**DIRECTIONS**: Gather the lines from the material that contain "computer".

**GIVEN DATA**:
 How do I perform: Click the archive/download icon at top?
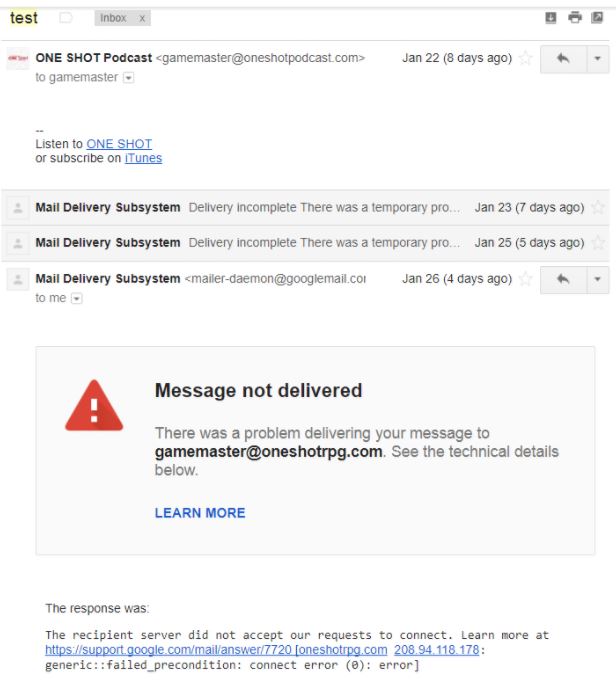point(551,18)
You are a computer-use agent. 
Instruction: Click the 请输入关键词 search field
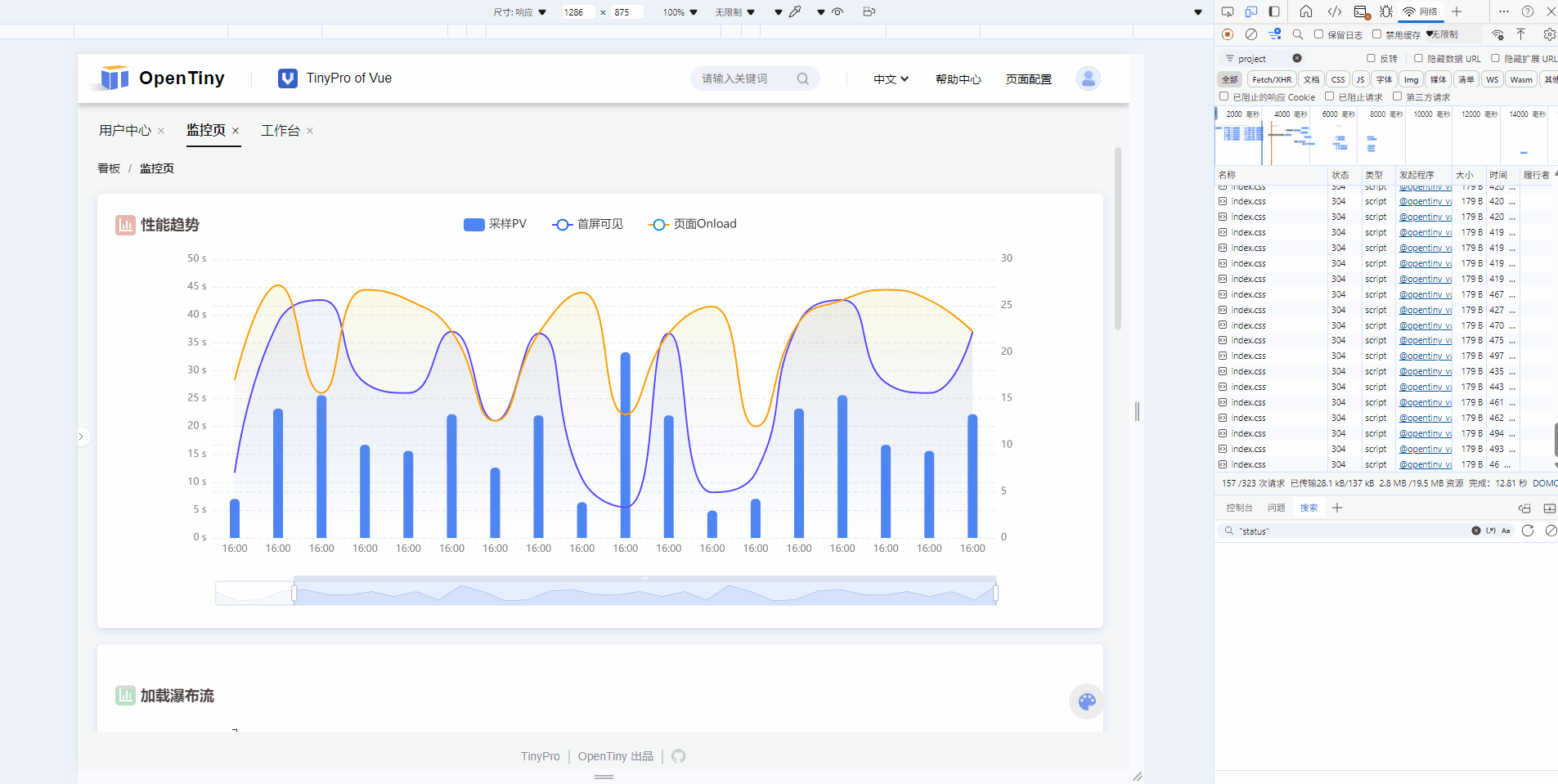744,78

==

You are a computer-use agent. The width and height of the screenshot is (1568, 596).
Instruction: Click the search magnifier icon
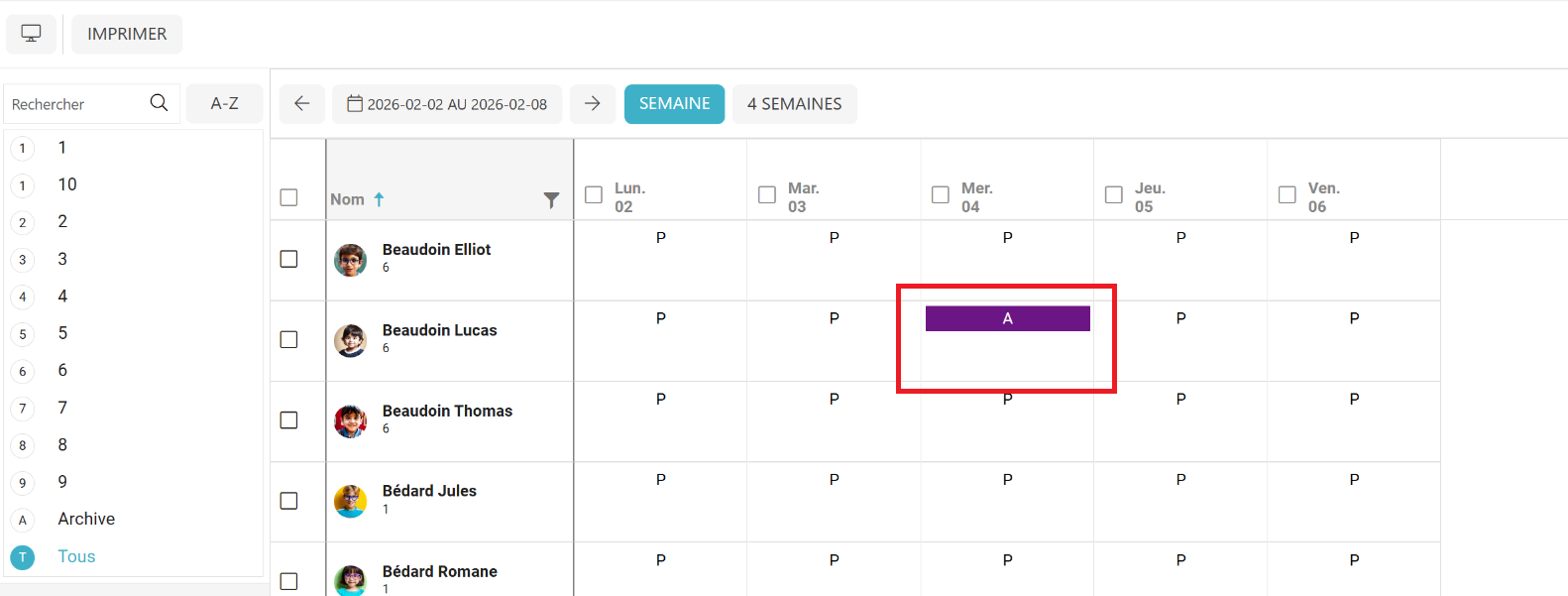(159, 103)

**EXERCISE RESPONSE**:
You are a computer-use agent. 
You are a computer-use agent. The width and height of the screenshot is (1568, 596).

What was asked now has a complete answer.